University of Michigan School of Nursing, Room 2151, Ann Arbor, MI 48109, USA.
JAMA. 2013 Apr 3;309(13):1359-67. doi: 10.1001/jama.2013.2813.
There are no known effective treatments for painful chemotherapy-induced peripheral neuropathy.
To determine the effect of duloxetine, 60 mg daily, on average pain severity.
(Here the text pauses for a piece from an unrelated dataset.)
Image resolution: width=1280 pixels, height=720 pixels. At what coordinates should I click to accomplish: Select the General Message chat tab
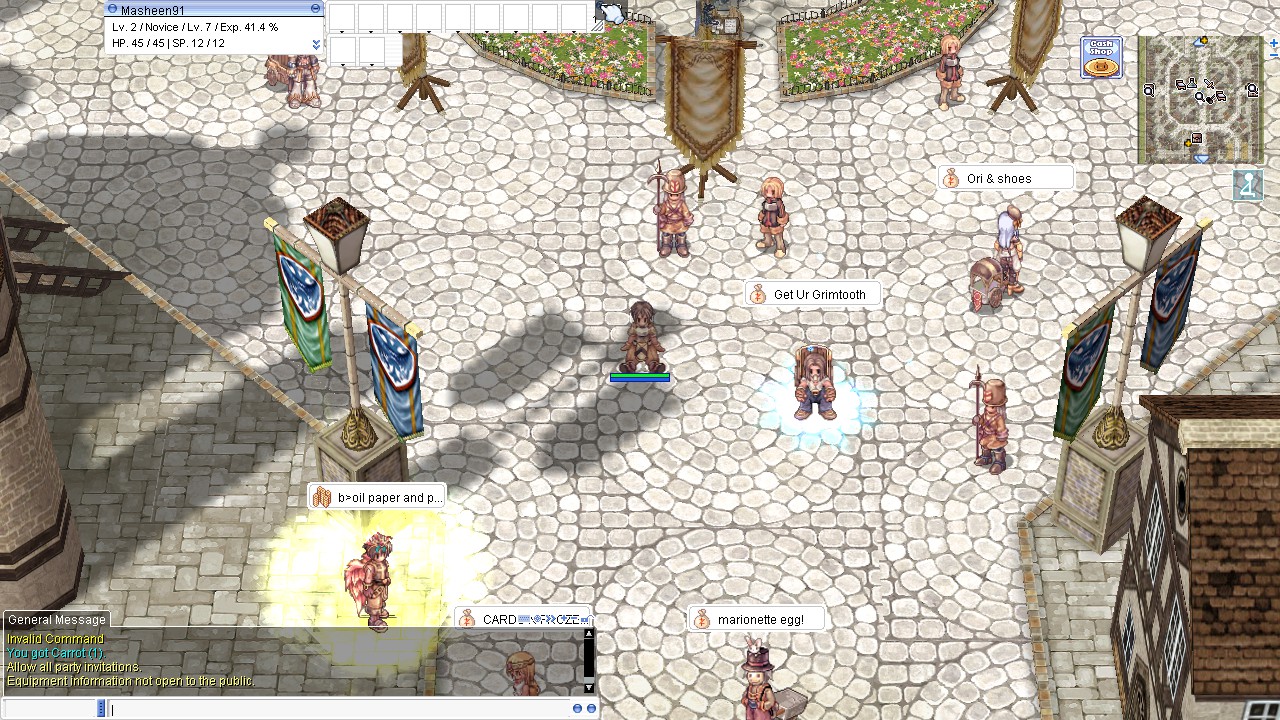[x=55, y=620]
DESIGN, SETTING, AND PATIENTS: Randomized, double-blind, placebo-controlled crossover trial at 8 National Cancer Institute (NCI)-funded cooperative research networks that enrolled 231 patients who were 25 years or older being treated at community and academic settings between April 2008 and March 2011. Study follow-up was completed July 2012. Stratified by chemotherapeutic drug and comorbid pain risk, patients were randomized to receive either duloxetine followed by placebo or placebo followed by duloxetine. Eligibility required that patients have grade 1 or higher sensory neuropathy according to the NCI Common Terminology Criteria for Adverse Events and at least 4 on a scale of 0 to 10, representing average chemotherapy-induced pain, after paclitaxel, other taxane, or oxaliplatin treatment.
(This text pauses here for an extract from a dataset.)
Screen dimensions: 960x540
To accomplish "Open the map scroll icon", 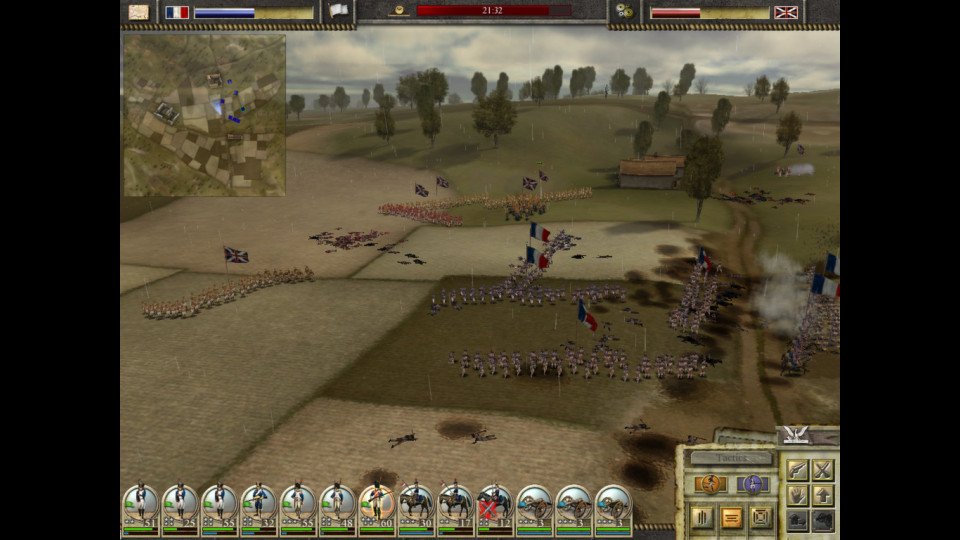I will 139,12.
The initial treatment consisted of taking 1 capsule daily of either 30 mg of duloxetine or placebo for the first week and 2 capsules of either 30 mg of duloxetine or placebo daily for 4 additional weeks.
The primary hypothesis was that duloxetine would be more effective than placebo in decreasing chemotherapy-induced peripheral neuropathic pain. Pain severity was assessed using the Brief Pain Inventory-Short Form "average pain" item with 0 representing no pain and 10 representing as bad as can be imagined.
Individuals receiving duloxetine as their initial 5-week treatment reported a mean decrease in average pain of 1.06 (95% CI, 0.72-1.40) vs 0.34 (95% CI, 0.01-0.66) among those who received placebo (P = .003; effect size, 0.513). The observed mean difference in the average pain score between duloxetine and placebo was 0.73 (95% CI, 0.26-1.20). Fifty-nine percent of those initially receiving duloxetine vs 38% of those initially receiving placebo reported decreased pain of any amount.
Among patients with painful chemotherapy-induced peripheral neuropathy, the use of duloxetine compared with placebo for 5 weeks resulted in a greater reduction in pain.
clinicaltrials.gov Identifier: NCT00489411.
目前尚无已知有效的治疗方法可用于缓解化疗引起的外周神经痛。
评估度洛西汀(每日 60mg)对平均疼痛严重程度的影响。
设计、地点和患者:本研究为随机、双盲、安慰剂对照交叉试验,在 8 个美国国家癌症研究所(NCI)资助的合作研究网络中开展,共纳入 231 名患者,这些患者年龄均≥25 岁,在社区和学术环境中接受治疗,治疗药物为紫杉醇、其他紫杉烷类或奥沙利铂,研究于 2008 年 4 月至 2011 年 3 月入组,2012 年 7 月完成随访。根据化疗药物和伴发疼痛风险进行分层,患者被随机分配接受度洛西汀或安慰剂治疗。纳入标准为根据 NCI 常见不良事件术语标准评估的 1 级或更高的感觉神经病变,且在接受紫杉醇、其他紫杉烷类或奥沙利铂治疗后,疼痛评分为 0-10 分中的 4 分或以上,代表平均化疗引起的疼痛。
初始治疗为连续 5 周服用 30mg 度洛西汀或安慰剂 1 粒/天,接下来 4 周每日服用 30mg 度洛西汀或安慰剂 2 粒。
主要假设为度洛西汀治疗组在降低化疗引起的周围神经病理性疼痛方面比安慰剂组更有效。疼痛严重程度采用简短疼痛清单-简表“平均疼痛”项目进行评估,0 表示无痛,10 表示疼痛难以想象。
接受度洛西汀初始 5 周治疗的患者平均疼痛评分降低 1.06(95%置信区间:0.72-1.40),而接受安慰剂治疗的患者平均疼痛评分降低 0.34(95%置信区间:0.01-0.66)(P=0.003;效应量为 0.513)。度洛西汀组与安慰剂组平均疼痛评分的差值为 0.73(95%置信区间:0.26-1.20)。与初始接受安慰剂治疗的患者相比,初始接受度洛西汀治疗的患者中 59%的患者报告疼痛减轻了任何程度,而初始接受安慰剂治疗的患者中 38%的患者报告疼痛减轻了任何程度。
在患有化疗引起的周围神经病理性疼痛的患者中,与安慰剂相比,使用度洛西汀治疗 5 周可显著降低疼痛程度。
clinicaltrials.gov 标识符:NCT00489411。